▶ _Work instructions_
Copy the data as given. No line may be skipped.

▶ _Source information_
──────────────────────────────

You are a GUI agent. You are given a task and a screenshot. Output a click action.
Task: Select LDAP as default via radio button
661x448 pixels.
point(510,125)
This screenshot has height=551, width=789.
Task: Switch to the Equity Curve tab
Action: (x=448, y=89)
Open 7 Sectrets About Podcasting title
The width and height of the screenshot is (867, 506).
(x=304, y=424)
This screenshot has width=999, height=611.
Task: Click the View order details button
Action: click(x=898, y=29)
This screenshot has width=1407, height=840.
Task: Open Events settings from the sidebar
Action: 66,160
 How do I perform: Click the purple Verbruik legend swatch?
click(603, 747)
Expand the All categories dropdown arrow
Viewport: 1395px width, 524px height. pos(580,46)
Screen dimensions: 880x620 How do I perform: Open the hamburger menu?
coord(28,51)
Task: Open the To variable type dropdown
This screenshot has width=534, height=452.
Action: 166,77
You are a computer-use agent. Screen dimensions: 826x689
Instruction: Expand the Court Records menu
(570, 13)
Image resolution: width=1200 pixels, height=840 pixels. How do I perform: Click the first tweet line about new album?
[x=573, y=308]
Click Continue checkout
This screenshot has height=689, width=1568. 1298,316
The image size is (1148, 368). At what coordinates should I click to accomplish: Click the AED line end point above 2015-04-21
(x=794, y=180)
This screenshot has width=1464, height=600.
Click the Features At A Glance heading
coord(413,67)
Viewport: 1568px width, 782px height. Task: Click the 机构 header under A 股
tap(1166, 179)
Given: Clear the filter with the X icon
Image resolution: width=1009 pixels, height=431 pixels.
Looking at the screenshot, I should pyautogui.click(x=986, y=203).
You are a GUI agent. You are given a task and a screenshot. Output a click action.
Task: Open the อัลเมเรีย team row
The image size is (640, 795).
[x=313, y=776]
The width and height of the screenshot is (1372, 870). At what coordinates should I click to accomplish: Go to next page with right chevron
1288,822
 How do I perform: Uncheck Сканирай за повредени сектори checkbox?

──────────────────────────────

▶ _Reply_
You are a GUI agent. You are given a task and a screenshot. Output a click action.
Task: Select LDAP as default via radio button
661x448 pixels.
point(510,125)
This screenshot has height=551, width=789.
Task: Switch to the Equity Curve tab
Action: (x=448, y=89)
Open 7 Sectrets About Podcasting title
The width and height of the screenshot is (867, 506).
(x=304, y=424)
This screenshot has width=999, height=611.
Task: Click the View order details button
Action: click(x=898, y=29)
This screenshot has width=1407, height=840.
Task: Open Events settings from the sidebar
Action: 66,160
 How do I perform: Click the purple Verbruik legend swatch?
click(603, 747)
Expand the All categories dropdown arrow
Viewport: 1395px width, 524px height. pos(580,46)
Screen dimensions: 880x620 How do I perform: Open the hamburger menu?
coord(28,51)
Task: Open the To variable type dropdown
This screenshot has width=534, height=452.
Action: 166,77
You are a computer-use agent. Screen dimensions: 826x689
Instruction: Expand the Court Records menu
(570, 13)
Image resolution: width=1200 pixels, height=840 pixels. How do I perform: Click the first tweet line about new album?
[x=573, y=308]
Click Continue checkout
This screenshot has height=689, width=1568. 1298,316
The image size is (1148, 368). At what coordinates should I click to accomplish: Click the AED line end point above 2015-04-21
(x=794, y=180)
This screenshot has width=1464, height=600.
Click the Features At A Glance heading
coord(413,67)
Viewport: 1568px width, 782px height. Task: Click the 机构 header under A 股
tap(1166, 179)
Given: Clear the filter with the X icon
Image resolution: width=1009 pixels, height=431 pixels.
Looking at the screenshot, I should pyautogui.click(x=986, y=203).
You are a GUI agent. You are given a task and a screenshot. Output a click action.
Task: Open the อัลเมเรีย team row
The image size is (640, 795).
[x=313, y=776]
The width and height of the screenshot is (1372, 870). At what coordinates should I click to accomplish: Go to next page with right chevron
1288,822
 How do I perform: Uncheck Сканирай за повредени сектори checkbox?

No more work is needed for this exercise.